Alemania empezó con las pruebas de bombardeo aéreo en 1910, pero dos años después un informe aún describía los resultados como «muy malos», incluso desde una altura tan baja como trescientos pies[53]. En 1914, se creó en secreto una escuadrilla de bombarderos, bajo el nombre en clave de Brieftaubenabteilung Ostende («unidad de palomas mensajeras de Ostende»). La unidad se acabó disolviendo porque no demostró ser capaz de acertar ningún blanco, pero la experiencia de la guerra aceleró de manera enérgica el desarrollo tanto de la aviación como de las técnicas de bombardeo. El 18 de septiembre, un oficial del Real Cuerpo Aéreo, cierto comandante Musgrove, realizó el primer experimento de lanzamiento de una bomba desde su avión. Según el comentario lacónico de un observador, «explotó, pero no exactamente donde ni como se esperaba»[54]. Tres semanas después, un avión alemán arrojó la primera bomba que cayó sobre un aeródromo del Real Cuerpo Aéreo, sin mayor efecto. En diciembre, los rusos formaron una escuadrilla de Ilya Muromet, los primeros bombarderos cuatrimotor del mundo, que atacó tan regular como ineficazmente las posiciones alemanas y austríacas.

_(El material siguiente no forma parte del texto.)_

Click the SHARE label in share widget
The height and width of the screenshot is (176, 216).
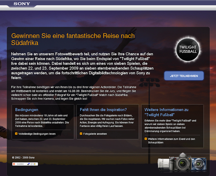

En el invierno de 1914, todos los beligerantes, salvo los británicos, habían realizado incursiones (aunque fueran modestas) sobre ciudades accesibles del enemigo; y también se exploraba con urgencia su uso como identificadores de blancos para la artillería en el campo de batalla. Durante los cuatro años posteriores, la dirección aérea de la artillería, por control de radio, sería una de las innovaciones tácticas más importantes del conflicto. Los alemanes ayudaron a sus enemigos a celebrar la Nochebuena organizando su primer ataque aéreo contra suelo británico: un biplano lanzó una pequeña bomba en Dover. No causó daños, pero los augurios eran obvios: empezaba a resultar posible desarrollar un nuevo tipo de campaña contra la población civil, y, en cuanto los medios técnicos lo permitieran, no habría escrúpulos morales que frenaran tales acciones. Al día siguiente, en Navidad, el Real Servicio Aéreo de Marina atacó mediante hidroaviones lo que se creía eran nuevos hangares para zepelines, cerca de Cuxhaven. Pero la incursión fue un fracaso absoluto y, en el camino de vuelta, hubo que abandonar tres aparatos en el mar. Sin embargo, Erskine Childers, que viajaba como observador en uno de los hidroaviones, escribió exultante: «Tenemos la suerte de haber sido testigos de este hecho extraordinario, que no es sino un anticipo de una revolución total en la guerra»[55]. En 1914-1918, los aviadores destacaron por detectar los movimientos del enemigo en tierra, mucho más que por la destrucción que causaban. Pero había transcurrido poco más de una década desde el primer vuelo a motor del ser humano y la era del Blitz ya estaba a mano.